Приказал Остенберг усилить караул и сам в караул встал. Сам встал, сам нашёл Стёпку. Голова вывернута у паренька, в глазах ужас. А горлянки, считай, нет, и столько юшки, столько юшки…
Комбриг всех поднял, каждый аршин обыскал вокруг лагеря. На предмет крови всех проверил: не испачкаться убийца не мог. Чисто, туды его в дышло!
— Стёпка, Стёпка, что же ты, дурачок…
И так, чтоб никто не знал, выбросил комбриг голову Упыря, пинком в канаву послал. Потом стыдно было: что ж он, большевик, до такого опускается.
А на следующий день увидел он голову в руках Третьяка.
— Ты где её взял? — оторопел Остенберг.
— Как, где? Из мешка достал, как обычно.
Голова глядела на комбрига и будто ухмылялась. Грязная она стала, липкая. Да тьмы в мёртвых глазах не поубавилось.
— Что за…
Люди из бригады дезертировать начали. Комбриг ловил — расстреливал. Вскоре пришло
Путь к Киеву привёл красноармейцев в уездный городок, где красный флаг реял на вокзале, и отражали весеннее солнце купола красивой церкви.
Ставка располагалась в бывшем панском фольварке, неприступном и грозном на вид. Начштаба радушно встретил Остенберга, расположил гостей по совести. Посидели допоздна. Штабист пил водку, комбриг тоже, пополам со сладким чаем. Говорили за продразвёрстку, за крестьянские восстания и нелепые рокировки украинских националистов. Зашёл разговор и за Юдина.
— Вы бы, Аркадий Моисеевич, головой не бравировали. Оно не столько уважение вызывает, сколько суеверный страх. Люди-то что? Им интернационал, Маркса, электрификацию всей страны. Они кушают — не могут не кушать. Но лишь молния бьёт — я не образно говорю, я буквально сейчас выражаюсь — молния вот бьет в дом, а они на колени — и молиться. И у них в этот миг нет Маркса. И одно дело, кабы это христианство их, царского образца, знаете, вензельки, яйца Фаберже. Нет, Аркадий Моисеевич. Это мрак, это чудовищный языческий мрак. У нас здесь Колчак, а у них там ведьмы, лешие, заговоры на смерть. Страшная тупость, чудовищная. Кто нам Юдин? Классовый враг? Бандит? Помеха на пути к социализму? А им он сын ведьмы, что мертвецов оживлять умела, исчадья их ада. Мол, Юдин церкви уничтожал, потому как договор у него такой был с Люцифером, а сам он, понимаете, в церковь войти не мог.
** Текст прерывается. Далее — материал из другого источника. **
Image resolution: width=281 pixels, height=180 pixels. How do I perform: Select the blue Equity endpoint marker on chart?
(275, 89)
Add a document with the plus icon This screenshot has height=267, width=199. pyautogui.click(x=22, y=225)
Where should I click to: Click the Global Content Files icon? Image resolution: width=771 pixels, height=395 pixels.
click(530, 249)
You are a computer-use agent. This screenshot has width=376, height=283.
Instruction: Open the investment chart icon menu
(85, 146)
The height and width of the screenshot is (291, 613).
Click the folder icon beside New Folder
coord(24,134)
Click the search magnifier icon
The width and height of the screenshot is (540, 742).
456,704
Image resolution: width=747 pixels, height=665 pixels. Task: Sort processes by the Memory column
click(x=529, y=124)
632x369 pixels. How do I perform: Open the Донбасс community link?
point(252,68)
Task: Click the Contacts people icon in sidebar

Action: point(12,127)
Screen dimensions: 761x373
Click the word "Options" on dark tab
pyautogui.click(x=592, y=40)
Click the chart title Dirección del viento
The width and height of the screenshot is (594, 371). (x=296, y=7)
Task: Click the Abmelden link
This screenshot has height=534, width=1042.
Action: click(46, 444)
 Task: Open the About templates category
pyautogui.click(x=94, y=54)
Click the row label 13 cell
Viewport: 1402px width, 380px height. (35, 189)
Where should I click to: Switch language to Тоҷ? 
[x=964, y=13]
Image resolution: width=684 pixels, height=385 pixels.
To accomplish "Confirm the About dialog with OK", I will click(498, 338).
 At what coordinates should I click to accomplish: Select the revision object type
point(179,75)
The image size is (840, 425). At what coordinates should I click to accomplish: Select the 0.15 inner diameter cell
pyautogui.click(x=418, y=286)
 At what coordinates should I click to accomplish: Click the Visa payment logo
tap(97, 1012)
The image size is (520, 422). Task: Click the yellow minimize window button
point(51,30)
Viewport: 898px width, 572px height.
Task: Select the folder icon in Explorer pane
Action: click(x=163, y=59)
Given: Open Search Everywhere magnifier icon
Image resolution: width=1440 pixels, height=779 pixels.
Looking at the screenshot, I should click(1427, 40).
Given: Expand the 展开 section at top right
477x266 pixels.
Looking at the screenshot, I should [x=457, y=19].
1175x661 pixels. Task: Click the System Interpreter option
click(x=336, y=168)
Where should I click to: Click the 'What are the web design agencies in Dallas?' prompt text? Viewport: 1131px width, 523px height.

Физически. Вы слышите меня, то есть, их, эту мразь крепостную, вы слышите, Аркадий Моисеевич? Вот с таким материалом нам предстоит работать, вот из такого говна лепить. Ну, выпьем же.
Не спится ночью комбригу на мягкой панской кровати, всё думает он, как воедино увязать смерти сослуживцев и возвращение головы. Увязать-то можно, а как дальше жить с узлом этим, как в завтра выходить?
Пока думает он, двери спальни отворяются бесшумно, и входит кто-то высокий до потолка.
И так захотелось Остенбергу оказаться сейчас на передовой, мчаться с кавалерией на верном коне, плевать свинцом в австрийцев, рубить, рубить их в честном сабельном бою, всё что угодно, только не эта тень на пороге, беззвучно приближающаяся.
Комбриг дёргается, и тень набрасывается на него, будто кто-то накинул одеяло. Руки сильные, как сталь, сжимают его плечи. Железные колени припечатывают к кровати. Он пробует высвободиться, тычет в противника, но противника нет. Он есть, и его нет, и старый комбриг не знает, как это всё объяснить. Только пальцы комбрига проходят сквозь врага, как сквозь воздух, в то время как пальцы врага давят его, терзают плоть…
Остенберг отупевше смотрит на свои руки, по локоть погружённые в тело убийцы, в тёмное тело без плоти. Он смотрит в лицо врагу и видит лицо Юдина, его мёртвую голову со следами тлена. Чёрное лицо с туннелями глаз, борода колет голую грудь комбрига. А там, в бороде вырастают кривые острые зубы, потому что Стёпка был прав, бедный, бедный Степка.